Mobile communication

Radiofrequency electromagnetic fields for the transmission of radio, television and mobile services are sent with transmitting antennas. In mobile communication in Germany a network of more than 73,000 base station sites (as of 2020, Source:Bundesnetzangentur ) make it possible to make calls or send and receive data virtually anywhere with mobile or smart phones. Often, various base station antennas of different network operators are installed at one site.

Radio cells

Each network operator that is represented at an antenna site builds its own “radio cell” around this site. The radio cells of adjacent sites overlap, so that there is an automatic handover of a call or the current data traffic from one antenna to the next, if the user moves from one network cell to the other (e.g. on a train or in a moving car). In rural areas, the radius of a cell is many kilometers. In metropolitan areas, however, there is a denser network of smaller cells. The transmitter power of the base stations varies between 10 and 50 watts at ranges of a few 100 meters to 30 kilometers. Depending on the mobile telecommunications standard (GSM, UMTS or LTE, Historical review) and the network operator, frequencies between 870 MHz and 2690 MHz are used in mobile communications.

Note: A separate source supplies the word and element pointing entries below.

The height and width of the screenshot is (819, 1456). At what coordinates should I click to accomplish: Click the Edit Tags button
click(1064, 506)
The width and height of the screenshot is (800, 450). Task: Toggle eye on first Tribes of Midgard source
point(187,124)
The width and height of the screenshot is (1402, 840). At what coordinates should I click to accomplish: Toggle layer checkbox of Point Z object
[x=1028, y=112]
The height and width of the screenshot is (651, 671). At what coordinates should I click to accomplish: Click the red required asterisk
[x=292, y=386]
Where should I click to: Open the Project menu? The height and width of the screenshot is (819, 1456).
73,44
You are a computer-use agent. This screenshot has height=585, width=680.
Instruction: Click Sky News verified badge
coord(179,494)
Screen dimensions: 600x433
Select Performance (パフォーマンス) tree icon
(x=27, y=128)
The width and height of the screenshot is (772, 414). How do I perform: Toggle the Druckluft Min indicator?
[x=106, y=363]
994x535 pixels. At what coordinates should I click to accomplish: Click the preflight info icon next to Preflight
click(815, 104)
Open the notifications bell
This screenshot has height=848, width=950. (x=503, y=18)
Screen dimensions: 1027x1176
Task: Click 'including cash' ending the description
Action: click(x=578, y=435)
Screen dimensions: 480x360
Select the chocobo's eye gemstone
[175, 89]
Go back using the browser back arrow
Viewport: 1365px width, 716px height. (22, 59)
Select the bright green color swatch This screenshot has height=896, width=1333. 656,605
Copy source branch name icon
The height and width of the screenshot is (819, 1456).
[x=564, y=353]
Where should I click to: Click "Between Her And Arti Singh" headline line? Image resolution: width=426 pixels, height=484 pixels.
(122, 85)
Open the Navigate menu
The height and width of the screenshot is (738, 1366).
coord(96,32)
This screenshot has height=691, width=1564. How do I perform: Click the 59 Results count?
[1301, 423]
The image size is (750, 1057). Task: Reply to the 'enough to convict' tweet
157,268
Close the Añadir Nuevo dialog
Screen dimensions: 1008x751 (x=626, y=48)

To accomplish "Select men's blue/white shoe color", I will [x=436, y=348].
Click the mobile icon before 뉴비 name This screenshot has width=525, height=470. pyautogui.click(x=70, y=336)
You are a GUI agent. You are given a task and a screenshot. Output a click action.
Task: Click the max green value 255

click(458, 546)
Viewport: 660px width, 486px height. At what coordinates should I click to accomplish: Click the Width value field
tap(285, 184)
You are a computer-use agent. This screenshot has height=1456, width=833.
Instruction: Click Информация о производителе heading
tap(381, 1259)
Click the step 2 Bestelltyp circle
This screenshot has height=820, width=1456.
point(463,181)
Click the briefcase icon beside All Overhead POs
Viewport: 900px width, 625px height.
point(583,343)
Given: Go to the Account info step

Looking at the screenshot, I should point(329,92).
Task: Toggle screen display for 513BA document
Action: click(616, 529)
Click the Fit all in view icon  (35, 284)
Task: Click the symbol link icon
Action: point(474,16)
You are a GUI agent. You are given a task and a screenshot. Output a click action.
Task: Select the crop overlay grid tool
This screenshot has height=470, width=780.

Schematic illustration of the principle of a cellular phone network
image: Informationszentrum Mobilfunk e.V.

Radiation of mobile communication antennas

With the distance from the antenna, the field intensity decreases. In the case of the field strength, at uniform radiation, the decrease is inversely proportional to the distance (i.e., for example, only 1/10 of the initial field strength at a distance of 10 m). In case of the power density, the decrease is inversely proportional to the square of the distance (i.e., for example, only 1/10² = 1/100 of the output power density at a distance of 10 m).
Unlike many antennas of radio stations and television transmitters, however, mobile phone base station antennas do not radiate equally in all directions. The field is rather focused by means of reflectors, either vertically (with omnidirectional antennas), or vertically and horizontally (for sector antennas). In case of the commonly used sector antennas, this results in a lobed radiation with one main beam (for coverage of the long-range) and several side beams (to cover the short range) (see figure). Thus, at identical transmission power levels, the immissions close to a mobile base station are significantly lower than close to radio or television transmitters.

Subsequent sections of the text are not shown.